A greater proportion of limestone (dolomite) cliff sites tend to be dry compared to sandstone cliff sites, due to the potential for capillary action in sandstone to hold and slowly transport the water that is essential for plant survival. A soil profile is generally absent, or may occur as localized, usually thin deposits on ledges or in cracks. Dry cliffs may be influenced by aspect, local hydrology, or the proximity of waterbodies. Series of dry cliffs may include stretches or patches that are moist, and these often support additional species. The separation of "dry" from "moist" cliffs can be somewhat artificial, and the totality of the environment should be considered when assessing conservation values and opportunities.

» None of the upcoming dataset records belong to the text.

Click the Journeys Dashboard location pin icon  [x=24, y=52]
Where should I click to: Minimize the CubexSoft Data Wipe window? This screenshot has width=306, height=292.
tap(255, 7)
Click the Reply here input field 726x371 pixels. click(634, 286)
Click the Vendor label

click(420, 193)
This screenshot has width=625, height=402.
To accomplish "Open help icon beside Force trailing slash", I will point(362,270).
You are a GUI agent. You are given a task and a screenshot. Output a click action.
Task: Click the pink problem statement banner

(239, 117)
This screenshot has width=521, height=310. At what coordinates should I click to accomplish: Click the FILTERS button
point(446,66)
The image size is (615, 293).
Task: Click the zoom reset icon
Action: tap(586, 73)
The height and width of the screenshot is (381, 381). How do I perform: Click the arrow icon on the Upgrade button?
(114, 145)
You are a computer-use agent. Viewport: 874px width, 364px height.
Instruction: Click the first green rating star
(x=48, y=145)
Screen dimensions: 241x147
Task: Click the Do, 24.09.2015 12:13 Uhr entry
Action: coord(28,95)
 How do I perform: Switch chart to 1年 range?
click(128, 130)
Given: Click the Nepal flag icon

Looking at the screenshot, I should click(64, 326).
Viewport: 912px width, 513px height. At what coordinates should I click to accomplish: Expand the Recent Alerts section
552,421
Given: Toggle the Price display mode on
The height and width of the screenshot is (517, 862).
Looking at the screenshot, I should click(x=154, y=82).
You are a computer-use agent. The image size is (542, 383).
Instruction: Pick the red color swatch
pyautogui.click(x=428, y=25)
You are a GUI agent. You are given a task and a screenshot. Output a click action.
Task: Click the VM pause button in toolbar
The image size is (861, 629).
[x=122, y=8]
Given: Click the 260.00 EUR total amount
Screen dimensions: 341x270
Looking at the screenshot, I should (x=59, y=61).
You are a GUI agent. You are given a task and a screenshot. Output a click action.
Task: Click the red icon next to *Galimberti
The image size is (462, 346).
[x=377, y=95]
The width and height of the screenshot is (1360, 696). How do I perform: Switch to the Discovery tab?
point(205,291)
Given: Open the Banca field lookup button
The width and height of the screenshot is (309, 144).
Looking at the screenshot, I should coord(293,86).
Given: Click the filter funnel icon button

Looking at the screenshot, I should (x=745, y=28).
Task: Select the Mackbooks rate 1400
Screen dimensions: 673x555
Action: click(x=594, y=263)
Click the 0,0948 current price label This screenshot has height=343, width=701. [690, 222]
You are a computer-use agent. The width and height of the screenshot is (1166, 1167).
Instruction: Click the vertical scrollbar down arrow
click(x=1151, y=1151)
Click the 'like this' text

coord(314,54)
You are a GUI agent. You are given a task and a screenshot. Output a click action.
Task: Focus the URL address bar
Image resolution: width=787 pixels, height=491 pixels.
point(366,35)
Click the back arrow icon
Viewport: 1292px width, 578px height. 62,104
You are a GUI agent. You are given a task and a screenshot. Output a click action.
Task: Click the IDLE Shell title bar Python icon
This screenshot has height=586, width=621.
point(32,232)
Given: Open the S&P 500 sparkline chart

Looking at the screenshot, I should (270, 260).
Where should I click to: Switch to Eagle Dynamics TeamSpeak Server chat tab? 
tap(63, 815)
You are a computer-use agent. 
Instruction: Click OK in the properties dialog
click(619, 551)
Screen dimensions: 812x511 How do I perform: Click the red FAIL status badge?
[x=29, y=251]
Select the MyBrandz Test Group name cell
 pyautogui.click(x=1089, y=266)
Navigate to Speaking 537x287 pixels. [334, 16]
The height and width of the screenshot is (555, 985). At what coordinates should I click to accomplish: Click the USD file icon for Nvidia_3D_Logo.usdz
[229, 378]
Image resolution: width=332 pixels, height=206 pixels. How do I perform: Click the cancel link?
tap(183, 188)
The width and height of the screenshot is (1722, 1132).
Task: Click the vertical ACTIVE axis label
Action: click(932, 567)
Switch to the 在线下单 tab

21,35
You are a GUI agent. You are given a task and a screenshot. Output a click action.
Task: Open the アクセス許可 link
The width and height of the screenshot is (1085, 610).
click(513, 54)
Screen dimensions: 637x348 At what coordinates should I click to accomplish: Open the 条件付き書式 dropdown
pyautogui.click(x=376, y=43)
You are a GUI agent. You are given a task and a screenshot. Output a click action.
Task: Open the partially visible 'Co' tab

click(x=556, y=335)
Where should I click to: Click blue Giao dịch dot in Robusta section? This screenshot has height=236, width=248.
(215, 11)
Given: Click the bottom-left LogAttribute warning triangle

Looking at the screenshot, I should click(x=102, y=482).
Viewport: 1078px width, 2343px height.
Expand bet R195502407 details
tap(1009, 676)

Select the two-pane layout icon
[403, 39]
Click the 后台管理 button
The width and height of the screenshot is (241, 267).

Dry cliff communities occur on many different rock types and vary in species composition. Scattered pines, oaks, cedars, and drought-adapted shrubs such as bush honeysuckle (Diervilla lonicera) and huckleberry (Gaylussacia baccata) often occur on the margins of the exposed rock, or where mineral soil has accumulated on ledges or in fissures. Floristic homogeneity between cliffs is typically rather low, but representative herbs may include the ferns common polypody (Polypodium virginianum), smooth cliff brake (Pellaea glabella), rusty woodsia (Woodsia ilvensis), and northern fragile fern (Cystopteris fragilis), along with wild columbine (Aquilegia canadensis), harebell (Campanula rotundifolia), sand cress (Arabidopsis lyrata), sleepy catchfly (Silene antirrhina), pale corydalis (Capnoides sempervirens), and rock spike-moss (Selaginella rupestris). Dry cliffs are frequently colonized by crustose lichens, which may be the most common inhabitants of bare rock environments for decades or even centuries.
Plant species composition is strongly influenced by the plant community in the immediate vicinity of the cliff, but also includes bare rock specialists, among which are some of Wisconsin's most dramatic examples of disjunct species. An example of a disjunct species is the population of Lapland rose-bay (Rhododendron lapponicum) that grows on a sandstone cliff along the Wisconsin River in the Central Sand Plains. One other population of this species is known from Wisconsin, but the next closest population is on an Adirondack mountaintop in rural New York.
Cliffs are used for denning and roosting by mammals, for nesting and roosting by birds, as hibernacula by herptiles, and also provide suitable conditions for specialized invertebrates. Besides insects, the latter group includes several very rare terrestrial gastropods.